Double Fine, the developer behind such titles as Brutal Legend and Iron Brigade, recently made headlines for teaming up with the guys at Humble Bundle, to offer gamers a peak into its Amnesia Fortnight process. This two week, annual game concept building period saw several titles up for vote and as a reward, Double Fine prototypes were dished out. One of the most promising of these was BRAZEN.
This Monster Hunter like brawler saw gamers slip into the shoes of adventurers from a Ray Harryhausen production and take on the Gorgoth, a giant two headed snapping turtle with a mean tail swipe. Being fans of the Monster Hunter series and endlessly saddened that compared to our Eastern cousins, we get neglected as far as non-mobile console and PC releases go, this game got us pretty excited.
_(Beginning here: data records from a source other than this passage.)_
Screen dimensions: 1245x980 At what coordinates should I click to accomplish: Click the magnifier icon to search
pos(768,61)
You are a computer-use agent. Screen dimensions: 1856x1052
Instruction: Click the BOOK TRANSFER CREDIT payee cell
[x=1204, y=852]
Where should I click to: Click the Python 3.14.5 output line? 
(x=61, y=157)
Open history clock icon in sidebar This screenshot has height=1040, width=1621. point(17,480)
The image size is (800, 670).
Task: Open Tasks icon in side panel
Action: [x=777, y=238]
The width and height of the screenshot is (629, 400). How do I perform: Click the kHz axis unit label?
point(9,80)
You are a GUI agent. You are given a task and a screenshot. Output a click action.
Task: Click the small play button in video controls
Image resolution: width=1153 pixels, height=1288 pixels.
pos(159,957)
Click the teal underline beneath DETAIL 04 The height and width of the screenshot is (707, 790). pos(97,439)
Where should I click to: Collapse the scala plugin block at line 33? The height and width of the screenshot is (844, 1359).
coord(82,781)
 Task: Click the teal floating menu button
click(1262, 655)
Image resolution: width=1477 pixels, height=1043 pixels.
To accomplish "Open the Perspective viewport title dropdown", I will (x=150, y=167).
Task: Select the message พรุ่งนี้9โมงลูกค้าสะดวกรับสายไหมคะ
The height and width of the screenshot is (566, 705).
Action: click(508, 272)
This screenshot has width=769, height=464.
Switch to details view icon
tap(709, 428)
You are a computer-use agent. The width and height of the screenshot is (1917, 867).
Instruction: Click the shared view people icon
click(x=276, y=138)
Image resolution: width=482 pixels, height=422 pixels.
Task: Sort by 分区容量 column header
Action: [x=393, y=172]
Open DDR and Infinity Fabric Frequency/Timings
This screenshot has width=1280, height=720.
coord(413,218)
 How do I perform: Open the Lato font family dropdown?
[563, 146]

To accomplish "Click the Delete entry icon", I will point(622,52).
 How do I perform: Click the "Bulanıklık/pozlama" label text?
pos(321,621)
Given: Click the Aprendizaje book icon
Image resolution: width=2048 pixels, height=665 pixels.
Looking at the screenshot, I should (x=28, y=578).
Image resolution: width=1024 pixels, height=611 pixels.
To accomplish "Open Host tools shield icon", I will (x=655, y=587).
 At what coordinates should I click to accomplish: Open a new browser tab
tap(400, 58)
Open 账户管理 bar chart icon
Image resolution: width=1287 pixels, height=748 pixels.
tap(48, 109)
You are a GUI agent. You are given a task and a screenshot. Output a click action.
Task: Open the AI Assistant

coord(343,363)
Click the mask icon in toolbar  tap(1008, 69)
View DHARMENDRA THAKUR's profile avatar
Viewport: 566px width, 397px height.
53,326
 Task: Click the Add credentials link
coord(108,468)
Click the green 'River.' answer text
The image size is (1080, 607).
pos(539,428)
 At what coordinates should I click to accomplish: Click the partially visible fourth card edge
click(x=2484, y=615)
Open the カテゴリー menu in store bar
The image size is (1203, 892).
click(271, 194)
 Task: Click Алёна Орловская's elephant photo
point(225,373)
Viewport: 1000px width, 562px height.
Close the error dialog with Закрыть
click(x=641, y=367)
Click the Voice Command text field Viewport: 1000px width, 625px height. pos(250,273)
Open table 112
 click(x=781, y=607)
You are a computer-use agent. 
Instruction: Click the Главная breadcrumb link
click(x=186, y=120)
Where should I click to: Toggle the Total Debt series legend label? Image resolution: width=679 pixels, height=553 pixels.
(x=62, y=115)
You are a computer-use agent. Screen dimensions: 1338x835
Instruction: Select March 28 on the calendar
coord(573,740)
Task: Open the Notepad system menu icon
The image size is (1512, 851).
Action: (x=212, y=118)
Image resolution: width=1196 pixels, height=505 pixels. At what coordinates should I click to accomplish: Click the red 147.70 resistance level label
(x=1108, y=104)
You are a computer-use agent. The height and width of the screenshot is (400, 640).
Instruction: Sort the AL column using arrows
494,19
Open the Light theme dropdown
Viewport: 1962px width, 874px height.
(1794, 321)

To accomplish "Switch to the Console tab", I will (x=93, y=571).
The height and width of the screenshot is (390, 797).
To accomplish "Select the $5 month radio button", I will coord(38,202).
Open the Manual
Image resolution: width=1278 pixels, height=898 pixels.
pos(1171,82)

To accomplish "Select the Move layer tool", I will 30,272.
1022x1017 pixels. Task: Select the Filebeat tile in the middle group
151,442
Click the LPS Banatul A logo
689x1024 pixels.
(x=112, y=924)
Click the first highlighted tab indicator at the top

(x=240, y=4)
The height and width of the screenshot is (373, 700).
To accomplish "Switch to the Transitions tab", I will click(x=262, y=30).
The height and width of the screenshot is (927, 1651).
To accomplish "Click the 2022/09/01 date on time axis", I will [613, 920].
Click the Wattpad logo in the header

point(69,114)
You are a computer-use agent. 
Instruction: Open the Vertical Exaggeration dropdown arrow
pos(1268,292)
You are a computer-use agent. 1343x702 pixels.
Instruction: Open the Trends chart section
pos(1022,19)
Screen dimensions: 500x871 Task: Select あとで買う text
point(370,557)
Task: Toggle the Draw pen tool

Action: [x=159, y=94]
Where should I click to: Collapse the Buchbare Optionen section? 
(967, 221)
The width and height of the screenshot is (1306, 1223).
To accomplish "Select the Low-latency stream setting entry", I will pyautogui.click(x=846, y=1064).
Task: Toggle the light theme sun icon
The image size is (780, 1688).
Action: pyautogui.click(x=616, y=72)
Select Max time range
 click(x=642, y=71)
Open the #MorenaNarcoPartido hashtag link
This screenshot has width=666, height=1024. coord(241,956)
With that in mind, we got in touch with Double Fine and had a chat with Brad Muir, the man behind the Brazen concept – and Iron Brigade – and asked what the plans for the title were and what exactly we could do to get it made into a fully fledged game.
KG: So, Mr Muir… Seeing as BRAZEN was a prototype based on last year’s Amnesia Fortnight, is it currently competing with any other pitches from 2011 as well?
BM: I wouldn’t use the word “competing.” We have a lot of projects going all the time and there are tons of factors that determine which ones we’re going to work on full time. Funding is usually the biggest factor – if we’ve pitched a game and a publisher is willing to sign a check and fund the development then we’re most likely going to be working on that project!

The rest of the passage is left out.